Malgré le bilan qui ne cesse de s'alourdir en Italie, où le cap des 9.000 morts a été franchi, certains ont réussi à vaincre le coronavirus.
C'est le cas de Fabio Biferali, un cardiologue romain de 65 ans qui a passé huit jours "isolé du monde" dans l'unité de soins intensifs et de réanimation de l'hôpital Policlinico Umberto I de Rome.
"La mort rôdait"
"J'avais des douleurs étranges. Étant médecin, je me suis dit que c'était une pneumonie. C'était comme avoir un ouistiti sur le dos", se remémore-t-il. "Je ne peux pas parler de cette expérience sans pleurer. Les larmes me viennent facilement"
"Ça m’a aidé d’être médecin pour supporter la douleur", confesse-t-il. "Le traitement pour la thérapie par l’oxygène est douloureux, la recherche de l'artère radiale est difficile (...) Désespérés, d’autres patients criaient +Assez ! Assez !+".
Contrôle de température d'une infirmière au service des soins intensifs de l'hôpital Casalpalocco près de Rome, le 18 mars. |
"Le plus dur, c'était la nuit, je ne pouvais pas dormir, l'angoisse envahissait la chambre. Le jour, les médecins passaient, le personnel d'entretien, ceux qui distribuaient la nourriture.
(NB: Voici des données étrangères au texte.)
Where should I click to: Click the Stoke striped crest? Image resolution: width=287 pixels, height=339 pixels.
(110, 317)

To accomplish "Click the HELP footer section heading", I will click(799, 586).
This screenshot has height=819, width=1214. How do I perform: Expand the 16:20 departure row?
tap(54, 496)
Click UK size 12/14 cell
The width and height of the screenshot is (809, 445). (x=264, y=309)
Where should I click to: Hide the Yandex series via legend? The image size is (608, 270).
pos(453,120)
La nuit, les cauchemars arrivaient, la mort rôdait".
"Comme je ne dormais pas, je comptais les respirations de mon voisin de chambre avec le chronomètre de mon téléphone. Je me suis fixé comme tâche de faire attention à lui. Comme ça, je m'oubliais moi-même".
Le personnel médical "était complètement couvert, les pieds, les mains, la tête. Je ne pouvais voir que leurs yeux derrière leur masque de verre. Des yeux affectueux. Je n'écoutais que leurs voix. Beaucoup étaient jeunes, des médecins en première ligne. C'était un moment d'espoir"
Ce qui lui a le plus manqué ? Ses proches : "J'avais peur de ne plus les voir, de mourir sans pouvoir m'accrocher à (leur) main, je me laissais envahir par le désespoir..."
De cette expérience, il retient une leçon : "À partir de maintenant, je me battrai pour la santé publique. On ne peut en faire une question comptable, la laisser entre les mains des politiques. Nous devons défendre l'un des meilleurs systèmes de santé du monde".